───── SOURCE PASSAGE

CAFNEC gave evidence yesterday (5th February 2015) to a public hearing in Cairns, on the Inquiry into Certain Aspects of Queensland Government Administration Related to Commonwealth Government Affairs. The Australian Conservation Foundation, Environmental Defenders Office and Mackay Conservation group also participated in the public hearing, giving evidence on a range of issues.

The opening statement provided by CAFNEC follows.

Cairns and Far North Environment Centre opening statement to the Select Committee at the Cairns public hearing 5th February 2015

CAFNEC provided some key concerns in its submission to the inquiry. In brief these are:

  • CAFNEC hold a high level of concern on the LNP Queensland government administration with relation to weakening of environmental laws and processes that have occurred over the past three years.
  • CAFNEC also holds the firm view that no State Government should have sole rights to make decisions on matters of national and international environmental significance.
  • 1(d) That proposals for port expansion along the Great Barrier Reef World Heritage Area, directly contravene Australia’s duty to protect and conserve natural and cultural heritage for current and future generations.

──────────
───── ENTRIES PROVIDED

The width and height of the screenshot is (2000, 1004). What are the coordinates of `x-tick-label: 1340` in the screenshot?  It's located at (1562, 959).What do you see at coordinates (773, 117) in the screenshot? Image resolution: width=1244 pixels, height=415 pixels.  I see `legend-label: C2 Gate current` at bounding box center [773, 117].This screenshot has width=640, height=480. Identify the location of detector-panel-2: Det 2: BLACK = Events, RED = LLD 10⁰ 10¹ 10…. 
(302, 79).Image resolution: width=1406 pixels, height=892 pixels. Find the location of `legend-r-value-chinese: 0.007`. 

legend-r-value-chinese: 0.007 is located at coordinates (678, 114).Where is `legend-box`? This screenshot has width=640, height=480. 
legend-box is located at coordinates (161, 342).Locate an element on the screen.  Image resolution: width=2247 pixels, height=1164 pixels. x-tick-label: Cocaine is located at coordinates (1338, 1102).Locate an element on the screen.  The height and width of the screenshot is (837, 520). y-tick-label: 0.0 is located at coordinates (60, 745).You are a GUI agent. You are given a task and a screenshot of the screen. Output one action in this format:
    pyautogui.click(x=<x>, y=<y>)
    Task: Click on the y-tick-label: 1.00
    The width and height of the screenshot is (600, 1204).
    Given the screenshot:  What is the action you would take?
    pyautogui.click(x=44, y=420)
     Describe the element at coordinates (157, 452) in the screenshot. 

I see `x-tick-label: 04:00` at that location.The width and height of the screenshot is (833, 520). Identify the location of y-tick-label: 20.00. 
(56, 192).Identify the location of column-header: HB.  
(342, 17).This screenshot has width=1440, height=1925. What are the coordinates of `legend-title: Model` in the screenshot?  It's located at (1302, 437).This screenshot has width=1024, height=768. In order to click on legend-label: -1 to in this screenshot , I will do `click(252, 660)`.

──────────

→ **CHECK YOUR UNDERSTANDING**
1. Print the stretch of the CAFNEC hearing text from "Cairns and Far" through "international environmental significance.".
2. Write the next part of the CAFNEC hearing text, picking up right after its final sentence.

→ **RESULTS FOR EACH TASK**
1.
Cairns and Far North Environment Centre opening statement to the Select Committee at the Cairns public hearing 5th February 2015

CAFNEC provided some key concerns in its submission to the inquiry. In brief these are:

  • CAFNEC hold a high level of concern on the LNP Queensland government administration with relation to weakening of environmental laws and processes that have occurred over the past three years.
  • CAFNEC also holds the firm view that no State Government should have sole rights to make decisions on matters of national and international environmental significance.

2.
  • 1(e) That the draft bilateral agreement under the Environment Protection and Biodiversity Conservation Act 1999 (EPBC Act) will accredit the Queensland Government with decision-making that lacks the necessary independence to ensure the intent of the EPBC Act is upheld.

As opposed to most State Government legislation, the EPBC Act is for the protection of the environment and the conservation of biodiversity – national and international.  To maintain the appropriate balance between the State and Federal legislative objectives, approvals be should not be granted under the same process.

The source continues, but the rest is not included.